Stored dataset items
------------------------------------------------------------------------

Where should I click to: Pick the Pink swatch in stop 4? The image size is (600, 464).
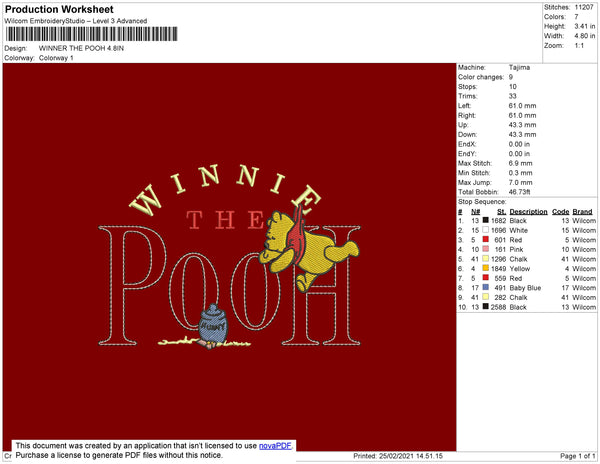[x=486, y=249]
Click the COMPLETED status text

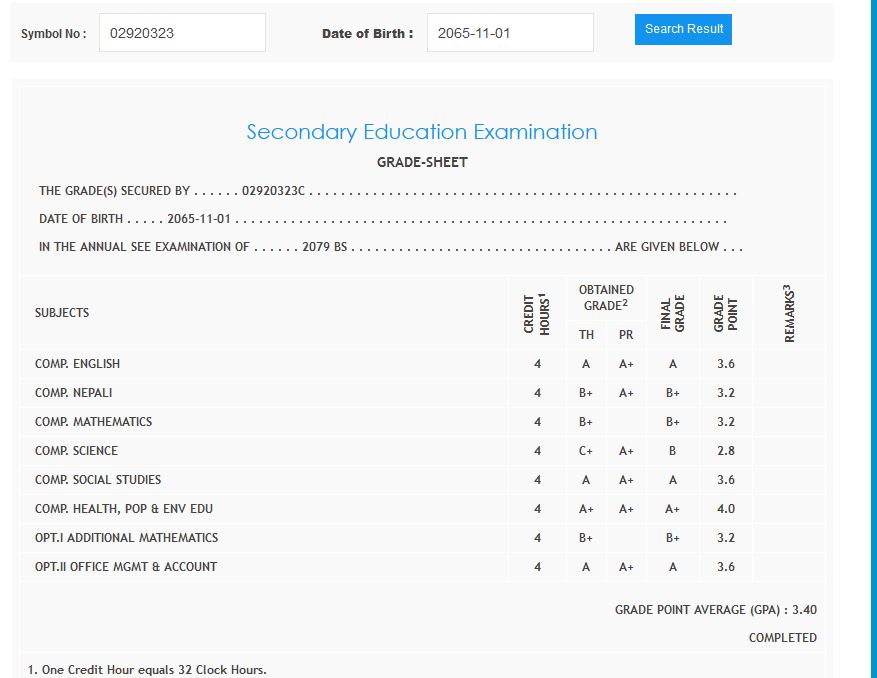tap(782, 637)
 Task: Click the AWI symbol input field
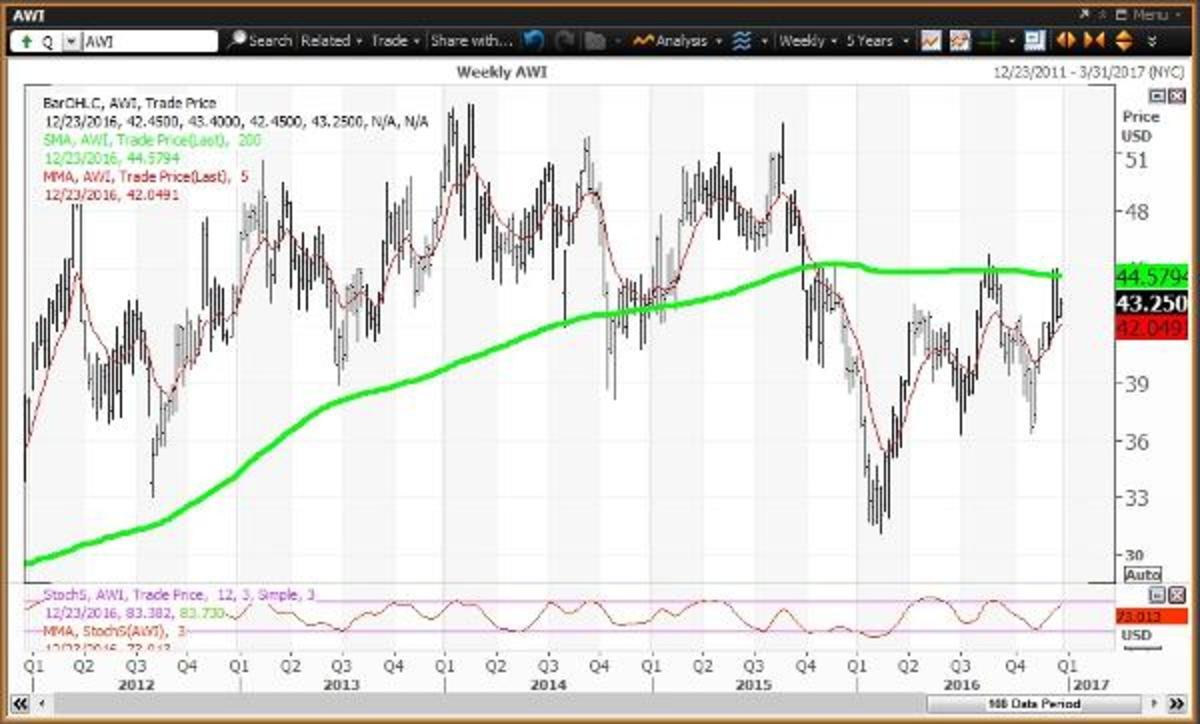pyautogui.click(x=148, y=42)
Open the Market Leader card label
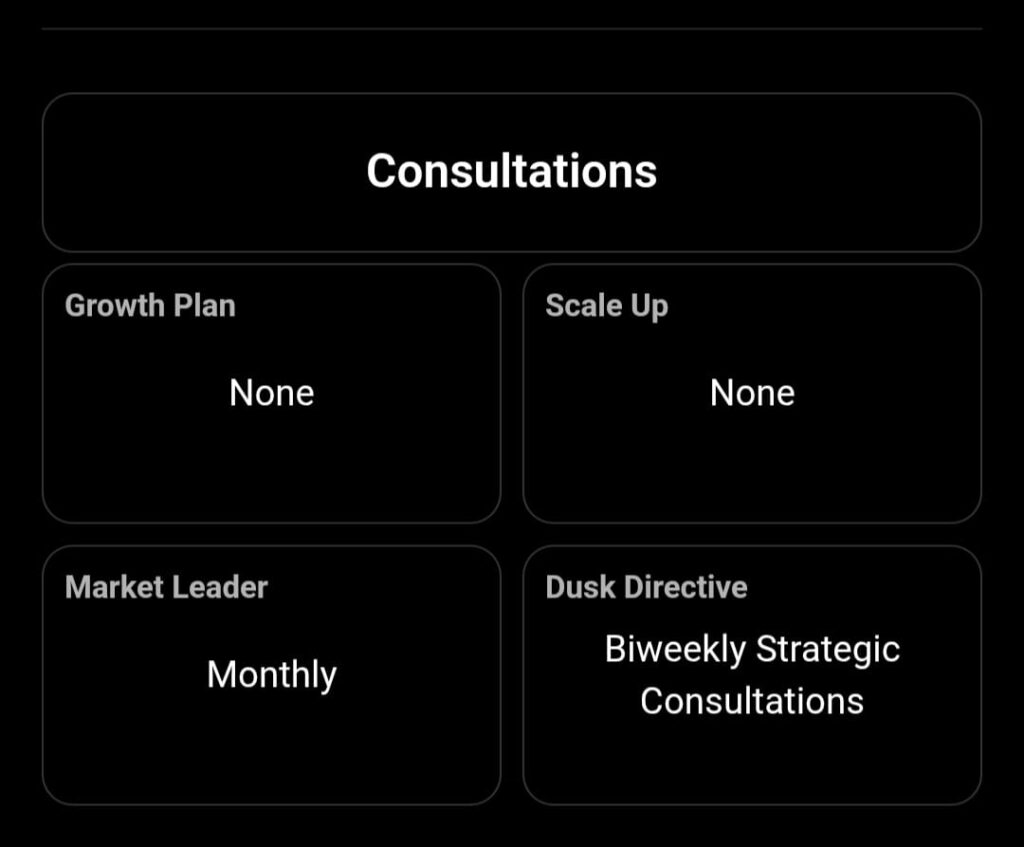 (166, 587)
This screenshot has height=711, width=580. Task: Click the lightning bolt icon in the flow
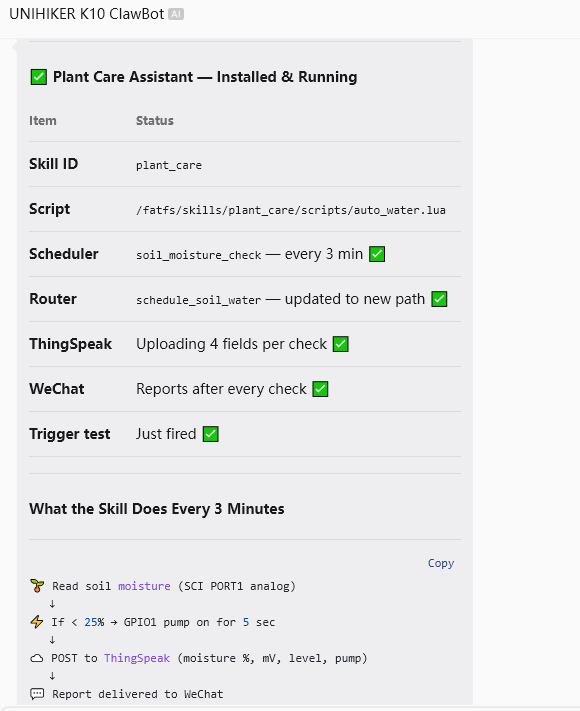pos(37,622)
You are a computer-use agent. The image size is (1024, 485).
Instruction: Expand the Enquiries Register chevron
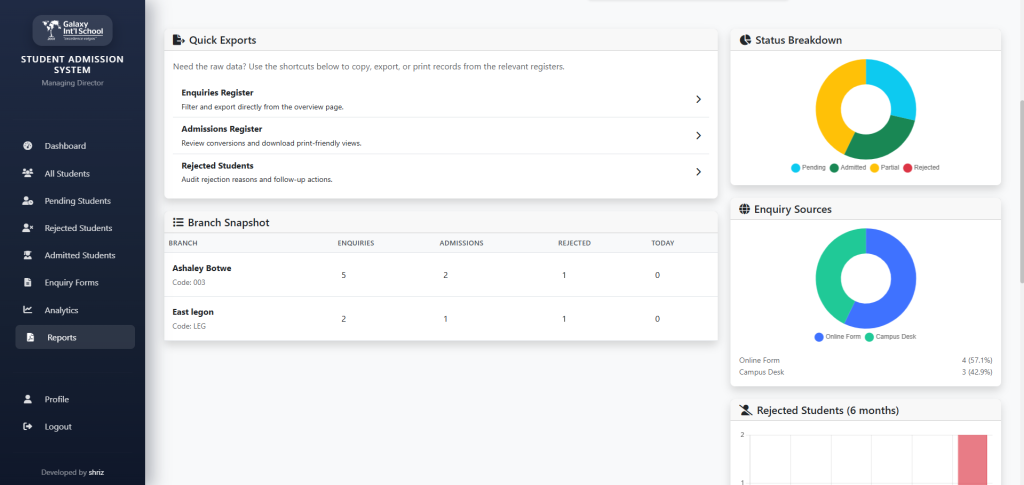click(698, 99)
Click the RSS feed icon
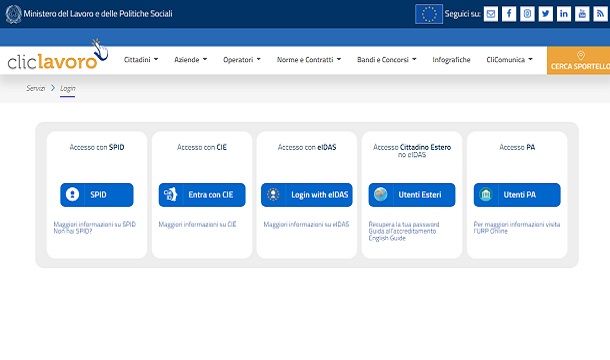This screenshot has width=610, height=360. [600, 14]
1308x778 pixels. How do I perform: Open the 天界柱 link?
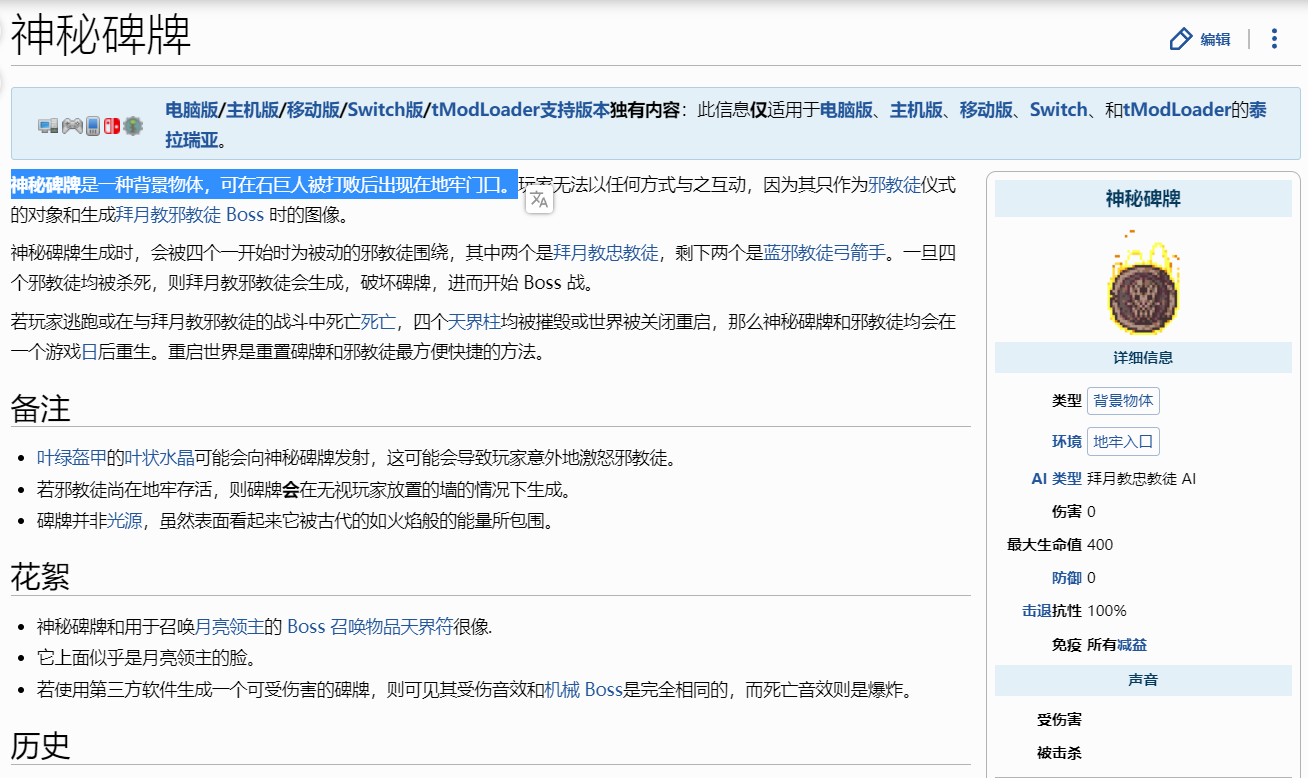(x=473, y=322)
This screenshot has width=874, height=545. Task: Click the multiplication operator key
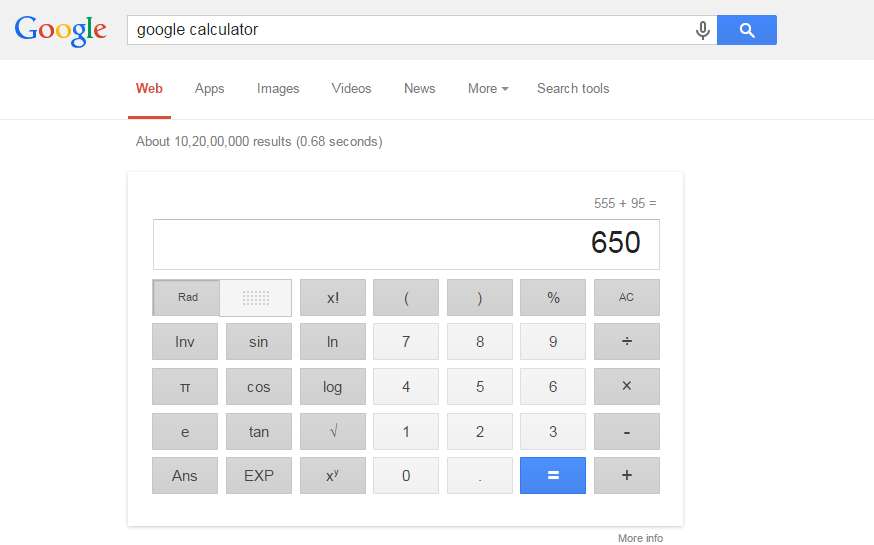tap(627, 387)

------------------------------------------------------------------------

**Exercise details**
Only the lines from the one containing "Open the Market Leader card label" through the last line of the data above, both included, belong in the reply, each restated exactly and without pictures.

**Output for this task**
Open the Market Leader card label
 (166, 587)
This screenshot has height=711, width=580. Task: Click the lightning bolt icon in the flow
pos(37,622)
You are a computer-use agent. The image size is (1024, 485).
Instruction: Expand the Enquiries Register chevron
click(698, 99)
Click the RSS feed icon
This screenshot has width=610, height=360. [600, 14]
1308x778 pixels. How do I perform: Open the 天界柱 link?
(x=473, y=322)
This screenshot has width=874, height=545. Task: Click the multiplication operator key
tap(627, 387)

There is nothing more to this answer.